= Bryan Shaw (chemist) =

American biochemist

Bryan F. Shaw is an American biochemist, inventor, and educator. He is a professor in the department of chemistry and biochemistry at Baylor University in Waco, Texas.

== Education ==
Shaw grew up in Spokane, Washington. He earned an undergraduate degree in Biochemistry/Biophysics at Washington State University, and received his Ph.D. in chemistry at the University of California, Los Angeles. He worked as a post-doctoral fellow at Harvard University.

== Career ==
He is best known for developing free software for smartphones that can detect eye cancer (retinoblastoma) and other eye disorders in children by searching the child's picture for "white eye" (leukocoria).
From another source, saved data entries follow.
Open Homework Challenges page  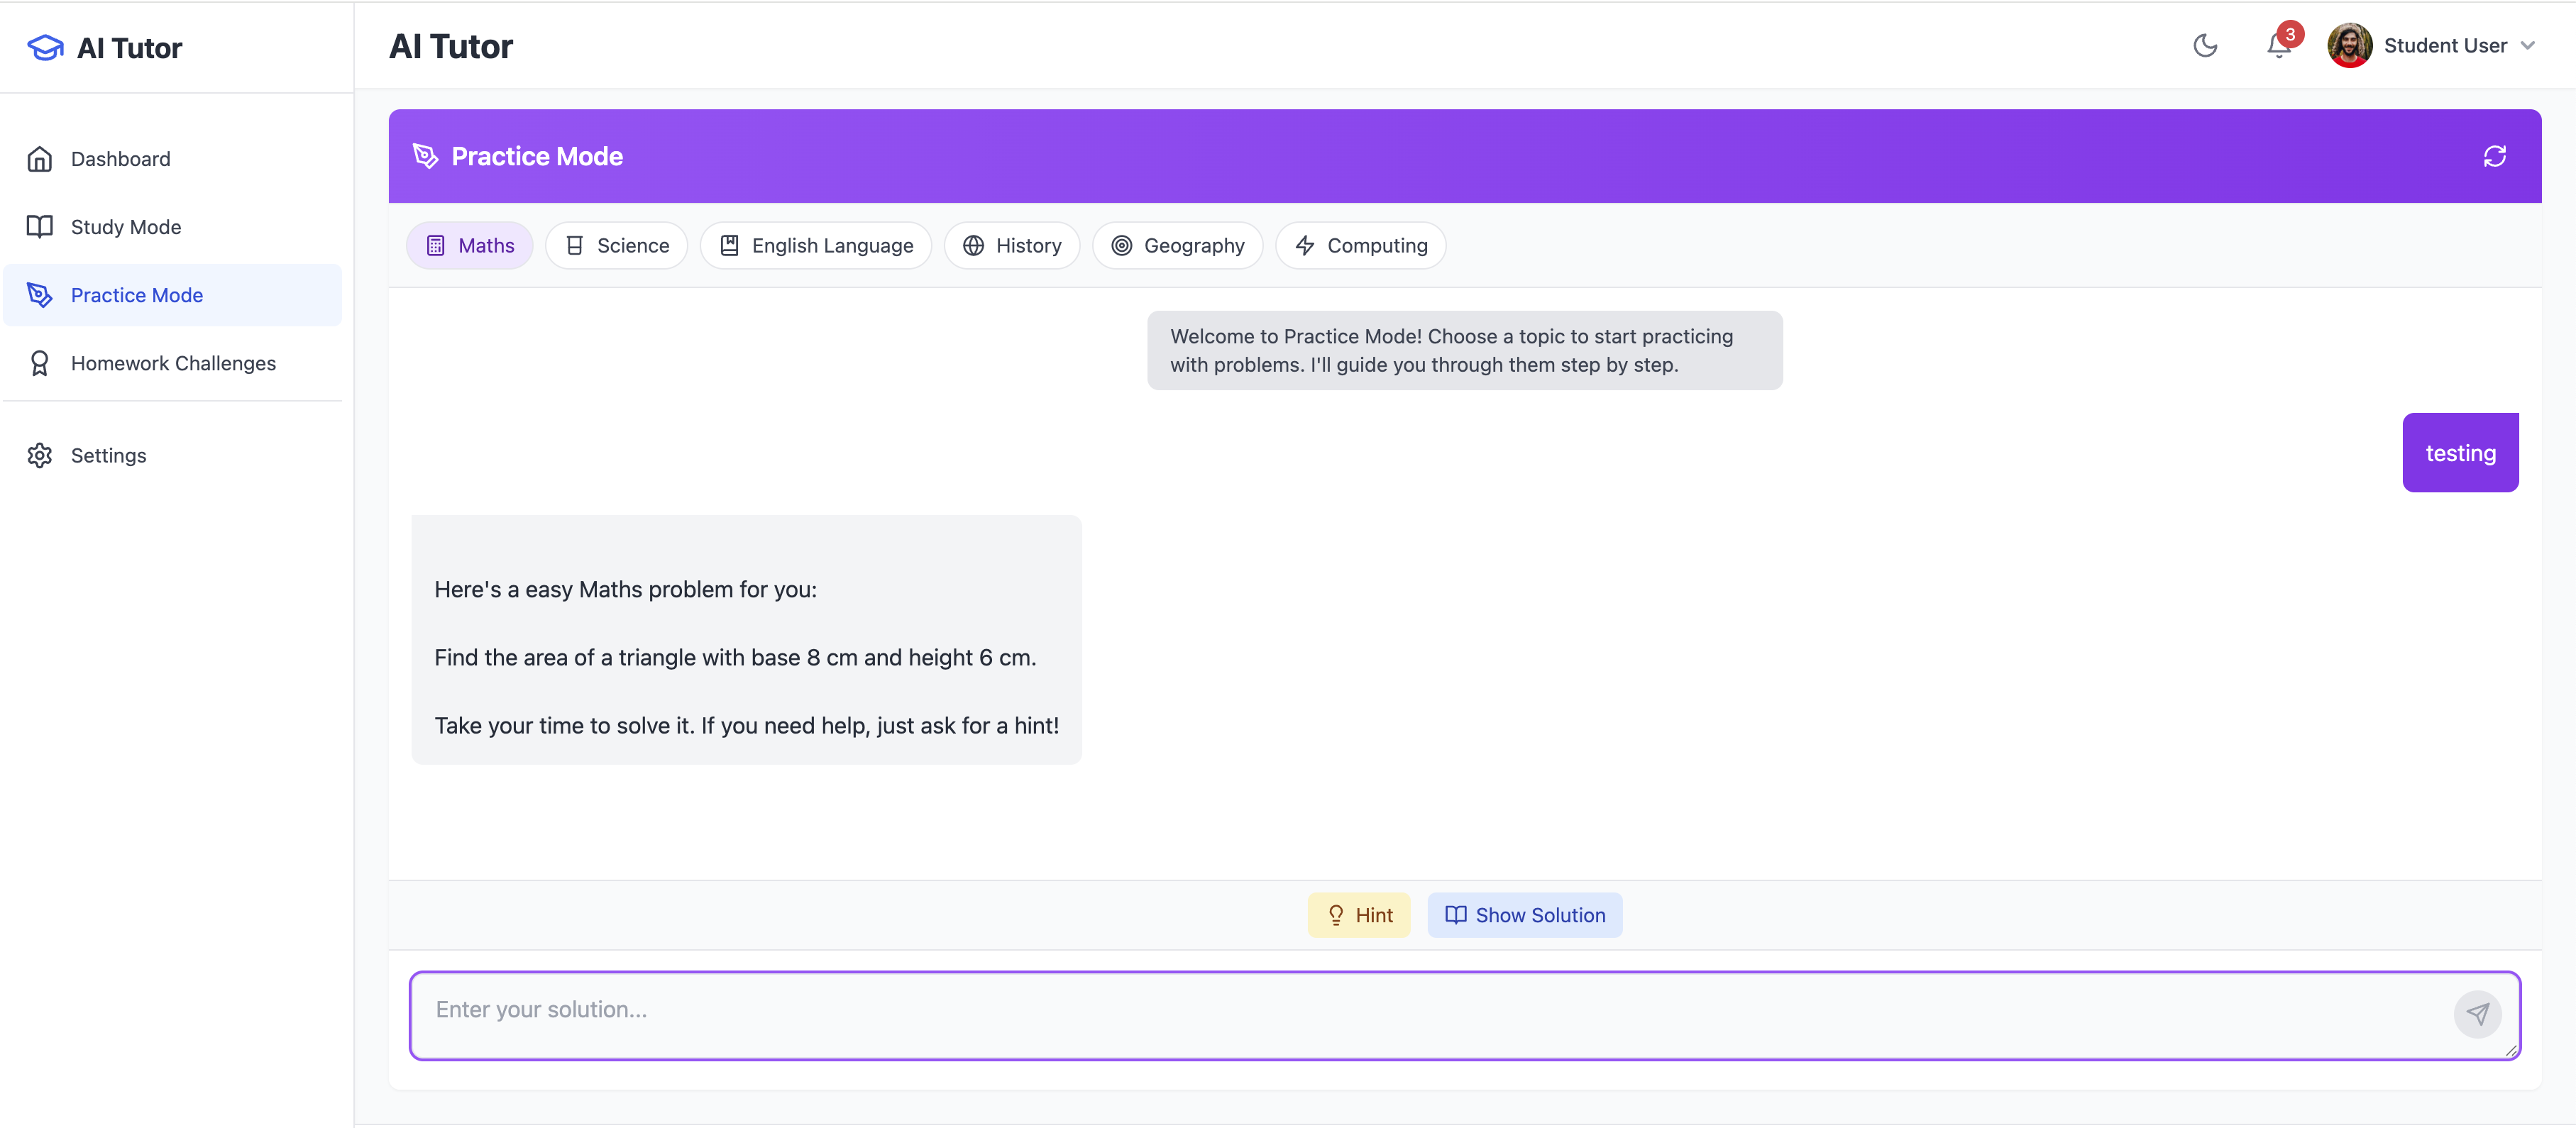click(172, 363)
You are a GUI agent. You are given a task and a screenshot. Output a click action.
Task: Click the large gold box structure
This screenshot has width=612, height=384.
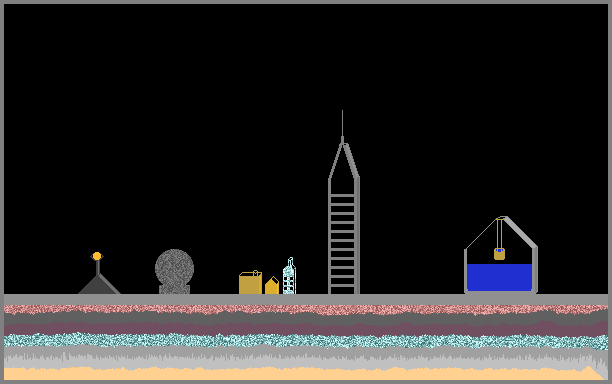coord(250,283)
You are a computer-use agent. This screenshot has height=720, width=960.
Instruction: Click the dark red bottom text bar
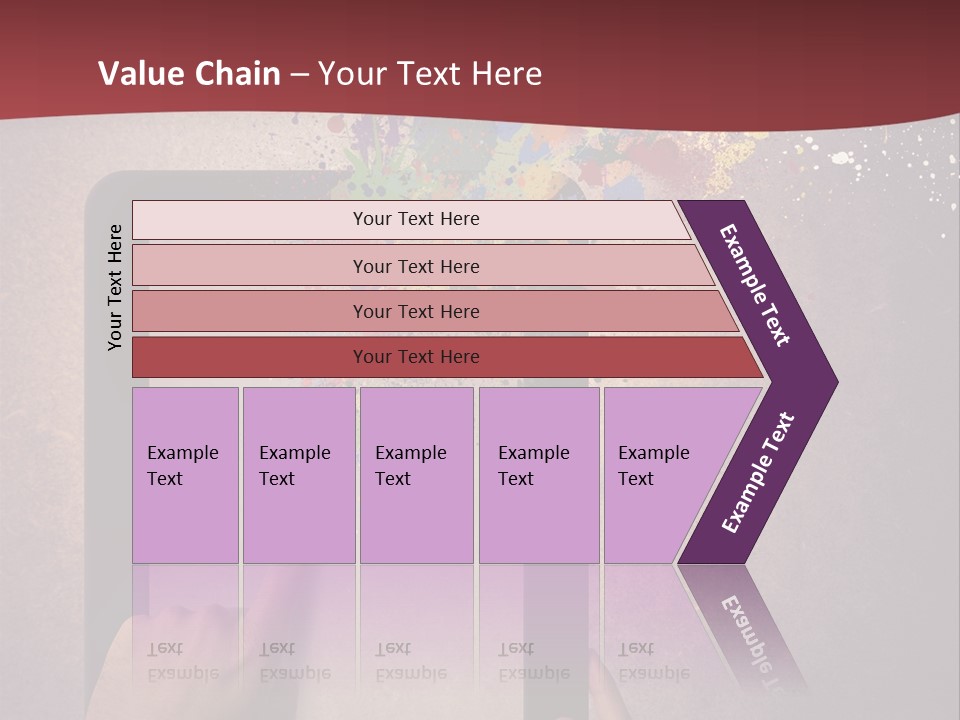415,357
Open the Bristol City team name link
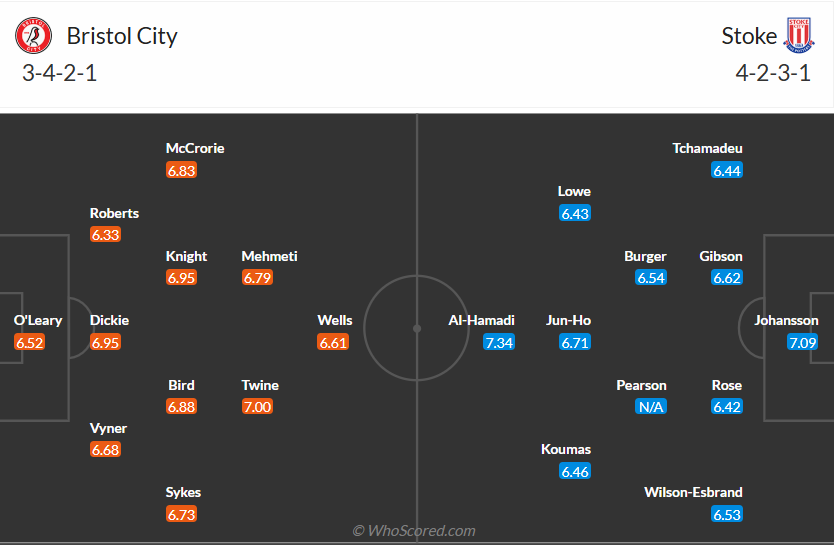 click(x=122, y=36)
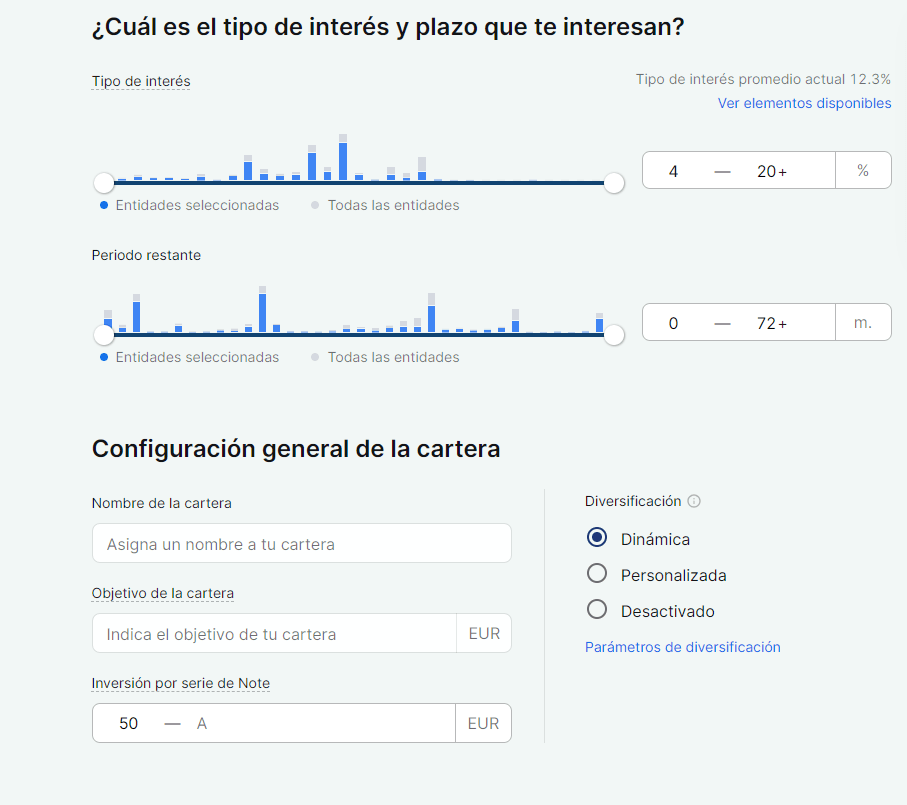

Shaw developed this software after his wife detected "white eye" in pictures of their own son, who was later diagnosed with retinoblastoma. Shaw is an advocate for parent-based, photographic screening of pediatric eye diseases that present with "white-eye". The software has been credited with initiating multiple early diagnoses of retinoblastoma, Coats' disease, and myelin retinal nerve fiber layer.

In 2016 he testified to the U.S. House Science, Space, and Technology Committee on the development of the software, known as CRADLE (Computer Assisted Detector of Leukocoria).

Shaw has also invented a new method for visualizing 3D imagery in STEM education. The method encourages the use of oral stereognosis (oral somatosensory perception) to visualize small 3D models of images, using the mouth (tongue, lips, teeth). It was designed to help students with blindness visualize STEM images, but is not limited to students with blindness.